И далее, процитировав отзыв Горького о своем юморе, в котором для Горького была «бесспорна его социальная педагогика», сославшись на слова благодарности из нескольких тысяч читательских писем, хранящихся у него, упомянув о награждении его орденом Трудового Красного Знамени и о массовых тиражах своих многочисленных книг, Зощенко продолжает:
«Все это утверждало мое представление о полезности моей работы. Да я и сам полагал, что работая в своем жанре, я помогаю вскрывать недостатки, помогаю бороться с пережитками прошлого.
Мне очень трудно сейчас определить, в чем же именно заключаются мои ошибки. Но я допускаю, что сатирический жанр
И, пользуясь таким приемом, я никаких злых намерений не имел. Да и злоба никогда не питала мою литературу.
Напротив, мне всегда казалось, что полезней и радостней изображать положительные стороны жизни и светлые черты характеров. И к такой положительной теме я постоянно стремился. Хотя осуществить такой переход было крайне нелегко, так же нелегко, как комическому актеру перейти на героические роли. Тем не менее с 30-х годов я стал пробовать свои силы в иных жанрах. И мне удалось написать ряд повестей и рассказов на положительную тему.
Я очень подавлен тем, что случилось со мной. Я с трудом возвращаюсь к жизни. Но у меня есть еще некоторые силы для того, чтобы работать. Совестно признаться, но до постановления ЦК я не совсем понимал, что требуется от литературы. И сейчас я бы хотел заново подойти к литературе, заново пересмотреть ее.
Я прошу Вас и Центральный Комитет позволить мне представить на рассмотрение новые мои работы, начатые недавно. В течение года я бы мог закончить две большие работы.
При этом я, конечно, не прошу каких-либо льгот или снисхождения в моем трудном и сложном положении.
Мне единственно нужно Ваше хотя бы молчаливое согласие на это, для того, чтобы у меня была некоторая уверенность, что новые мои работы будут рассмотрены.
Я понимаю всю силу катастрофы. И не представляю себе возможности реабилитировать свое имя. И не для этого я буду работать. Я не могу и не хочу быть в лагере реакции.

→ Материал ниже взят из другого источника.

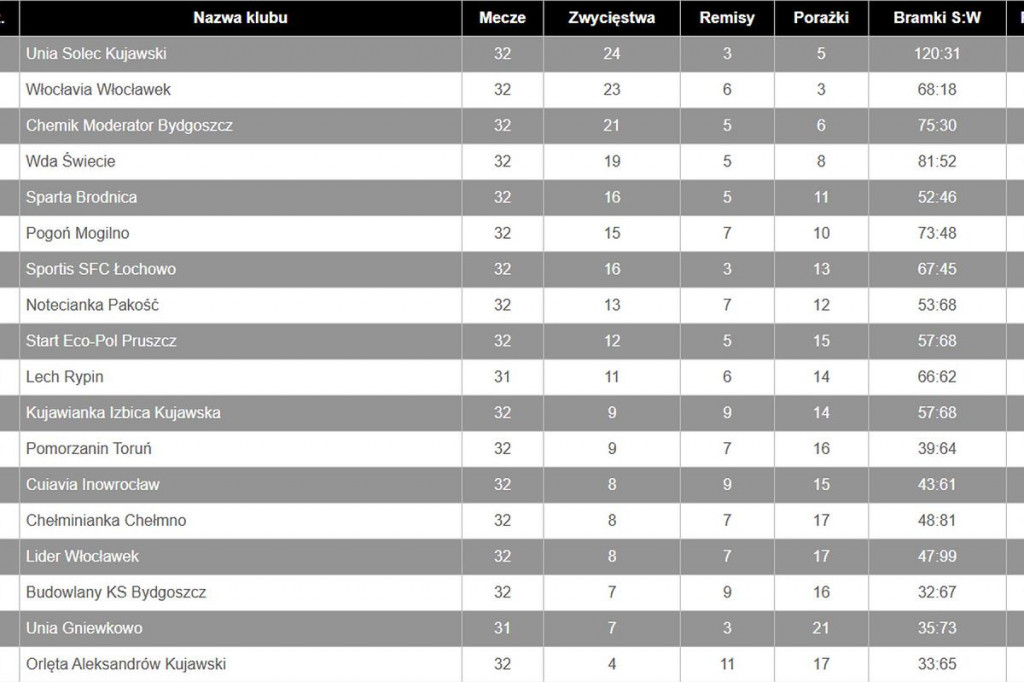Open Cuiavia Inowrocław entry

Прошу Вас дать мне возможность работать для советского народа. Я считаю себя советским писателем, как бы меня ни бранили.
М. Зощенко».
Перед нами документ, свидетельствующий о трагедии великого писателя, для которого вся жизнь — в его литературе, который не может не работать, но просит у власти дать ему возможность писать то, что «требуется от литературы», как это диктует сама власть. Он просит позволения у власти представить ей на рассмотрение без «каких-либо льгот или снисхождения» все, что он напишет. А писать он будет так, как наконец он это понял с помощью постановления ЦК…
У него не было никакого намерения писать что-либо «в стол», потаенно, разоблачительно, против терзавшего его режима. Наоборот, он убежденно заявляет: «Я не могу и не хочу быть в лагере реакции». Он — советский писатель и просит дать ему возможность работать для советского народа…

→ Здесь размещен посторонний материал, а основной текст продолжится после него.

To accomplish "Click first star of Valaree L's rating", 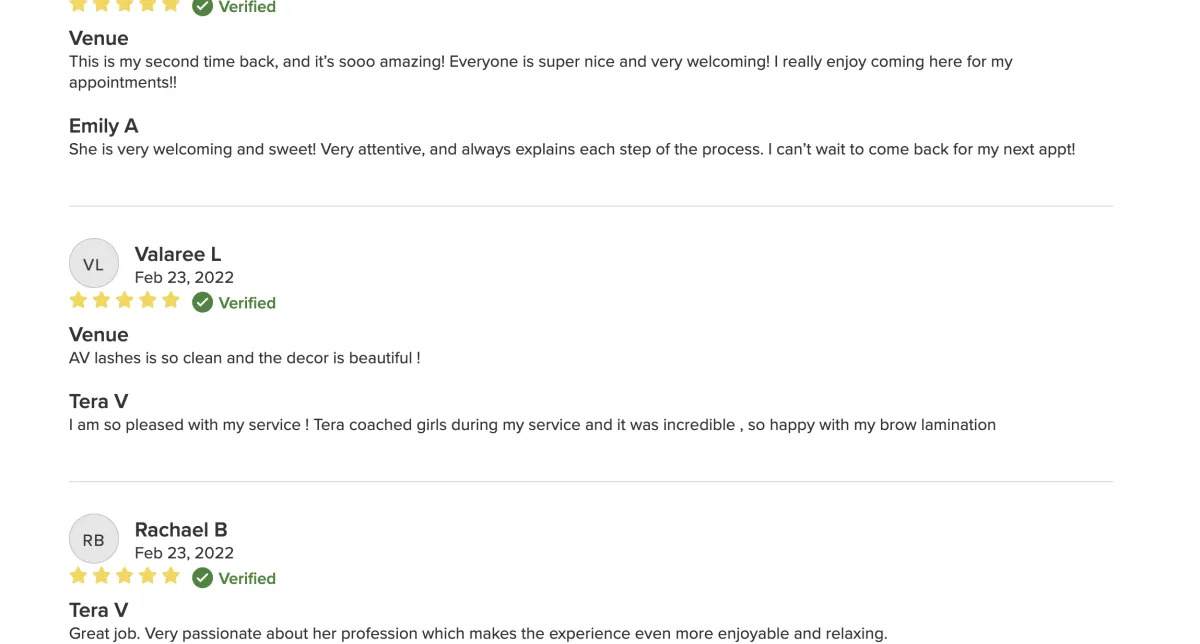I will click(78, 300).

Но и Анна Андреевна Ахматова думала о народе, когда тайно, не записывая, слагала свой «Реквием», а позднее — писала:
Нет! и не под чуждым небосводом И не под защитой чуждых крыл — Я была тогда с моим народом Там, где мой народ, к несчастью, был.Для Зощенко, принявшего всевластную в стране идеологию, служение народу сделалось исполнением указаний начальников над литературой.
Сразу после постановления ЦК вокруг Зощенко образовалось «блокадное кольцо» — немалое число друзей-приятелей, особенно из тех, кто занимал хоть какие-то чиновные посты в Союзе писателей и издательствах, отстранились и вовсе отступились от него. Один такой, имя которого Зощенко не назвал, встретившись с ним на мостике через канал и проходя без задержки мимо, низко наклонил голову и проговорил: «Прости, Миша, у меня семья, дети…» Другие, просто знакомые по Союзу писателей и еще недавно почтительно искавшие его внимания, вовсе делали вид, что никогда не имели с ним никакого соприкосновения.